[Gusdev-gusdev] Re: GUS 3.0 schema changes: ASCII art redux

SourceForge Headquarters 225 Broadway Suite 1600 San Diego, CA 92101 +1 (858) 422-6466

Quoting Jonathan Crabtree <cra...@pc...>:

> 
> Arnaud-
> 
> > Here two examples of transposable elements annotations, one is from 
> > Tbrucei, the other one is a common one in procaryote genomes.
> > 
> > The first one in the inclusion of a INGI transposon  within an ORF, the 
> > RHS gene. The transposon includes two RIME flanking repeats and another
> ORF.
> > So in GUS, the INGI transposon could be stored as a transposable element 
> > feature, attached to a RHS gene feature. The transposable element 
> > feature will have three sub features, a gene feature, tagged as a 
> > pseudo-gene and two repeat features, which repeat_type is RIME and with 
> > a given location.
> 
> So in the "current" schema (meaning that I'm assuming we have only a single
> repeat-related view, called RepeatRegionNAFeature, which is the NA
> equivalent
> of RepeatRegionAAFeature), the picture would look like this:
> 
>                            <DoTS::GenomicSequence>
>                            ^      ^      ^       ^
>                            |      |      |       |
>      <DoTS::GeneFeature (RHS)>    |      |       |
>                ^                  |      |       |
>                |                  |      |       |
>     <DoTS::TransposableElement (INGI)>   |       |
>     ^                ^                   |       |
>     |                |                   |       |
>     |  2 x <DoTS::RepeatRegionNAFeature (RIME)>  |
>     |                                            |
>     ------------------------<DoTS::GeneFeature (pseudo)>
> 
> -For each feature the leftmost arrow shows the parent_id, the rightmost
>   arrow shows the na_sequence_id.
> -All of the features will have a location specified in terms of the
>   genomic sequence (because that's what their na_sequence_id references.)
> -I have to create 2 RepeatRegionNAFeatures under my definition, because
>   the RIME repeats are not adjacent to one another.
> -Presumably the transposable element is contained in the coding region
>   of a single exon, so the parent feature could be an ExonFeature instead
>   of a GeneFeature.
> -Note that parent_id is typically used to indicate a part-whole
>   relationship, in the sense that the part *must* have a corresponding
>   whole (e.g.

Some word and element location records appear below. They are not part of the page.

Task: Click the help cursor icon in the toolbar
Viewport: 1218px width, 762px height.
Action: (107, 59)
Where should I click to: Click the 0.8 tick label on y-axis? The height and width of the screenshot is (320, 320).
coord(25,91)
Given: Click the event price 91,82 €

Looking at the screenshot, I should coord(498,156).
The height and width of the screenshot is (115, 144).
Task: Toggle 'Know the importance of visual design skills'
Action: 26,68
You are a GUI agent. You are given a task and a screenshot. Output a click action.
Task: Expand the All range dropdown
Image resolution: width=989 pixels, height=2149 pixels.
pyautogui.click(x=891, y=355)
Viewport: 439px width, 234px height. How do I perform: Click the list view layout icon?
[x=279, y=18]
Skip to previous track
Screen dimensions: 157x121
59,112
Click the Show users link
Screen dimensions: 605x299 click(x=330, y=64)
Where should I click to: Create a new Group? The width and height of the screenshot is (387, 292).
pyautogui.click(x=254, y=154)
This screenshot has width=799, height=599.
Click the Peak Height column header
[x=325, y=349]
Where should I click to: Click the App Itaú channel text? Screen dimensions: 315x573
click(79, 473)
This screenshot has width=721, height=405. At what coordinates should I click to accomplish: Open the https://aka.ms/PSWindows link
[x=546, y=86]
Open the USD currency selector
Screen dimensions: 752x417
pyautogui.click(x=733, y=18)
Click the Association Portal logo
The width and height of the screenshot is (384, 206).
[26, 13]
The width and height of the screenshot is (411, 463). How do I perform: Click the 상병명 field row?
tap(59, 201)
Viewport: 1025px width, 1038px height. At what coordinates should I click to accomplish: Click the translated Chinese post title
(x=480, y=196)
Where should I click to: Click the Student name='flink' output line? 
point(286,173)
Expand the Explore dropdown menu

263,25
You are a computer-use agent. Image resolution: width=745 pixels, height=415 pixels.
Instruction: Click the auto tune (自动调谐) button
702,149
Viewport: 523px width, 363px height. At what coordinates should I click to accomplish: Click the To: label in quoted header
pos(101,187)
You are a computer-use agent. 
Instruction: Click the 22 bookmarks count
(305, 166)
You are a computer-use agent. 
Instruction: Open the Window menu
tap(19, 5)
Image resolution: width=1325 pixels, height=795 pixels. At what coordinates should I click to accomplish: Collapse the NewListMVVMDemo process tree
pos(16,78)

Exon to Gene).  In the above picture and our discussions
>   on this topic we've generalized its usage to also encompass the
>   concept that one feature "happens to be" part of another i.e.,
>   that its NALocation is strictly within the bounds of its parent's
>   NALocation, but that this need not be the case by definition.
> 
> And I believe your proposal is for something that looks more like this:
> 
>                            <DoTS::GenomicSequence>
>                            ^      ^      ^    ^  ^
>                            |      |      |    |  |
>      <DoTS::GeneFeature (RHS)>    |      |    |  |
>                ^                  |      |    |  |
>                |                  |      |    |  |
>     <DoTS::TransposableElement (INGI)>   |    |  |
>     ^                ^                   |    |  |
>     |                |                   |    |  |
>     |           <DoTS::RepeatRegionNAFeature> |  |
>     |                   ^                     |  |
>     |                   |                     |  |
>     |          2 x <DoTS::RepeatFeature (RIME)>  |
>     |                                            |
>     |                                            |
>     ------------------------<DoTS::GeneFeature (pseudo)>
> 

My proposal is this representation without the repeat region feature. I would
see the repeat region feature to cluster together a sequence, whatever the
sequence is (even one base, or more), repeated X times, but not being used in
this situation.

> In other words, the RepeatRegionNAFeature serves only to group the two RIME
> repeats (which aren't even immediately adjacent to one another.)  Is this
> what you had in mind? 

I don't think we need to group them with a repeat region feature, as the
transposable element would do it.

 Or did you mean to make the RepeatRegionNAFeature a
> child of the GeneFeature and then make the TransposableElement a child of
> the RepeatRegionNAFeature?  I'm just not clear on your definition of
> "repeat
> region".  Specifically, can a repeat region contain things that are not
> repeats,

Yes ! a gene for example !! A repeat region would be used to cluster tandemly
repeated genes. But this should be fine as long as a gene feature can be
attached to a repeat region.

 and can it contain more than one type of repeat?  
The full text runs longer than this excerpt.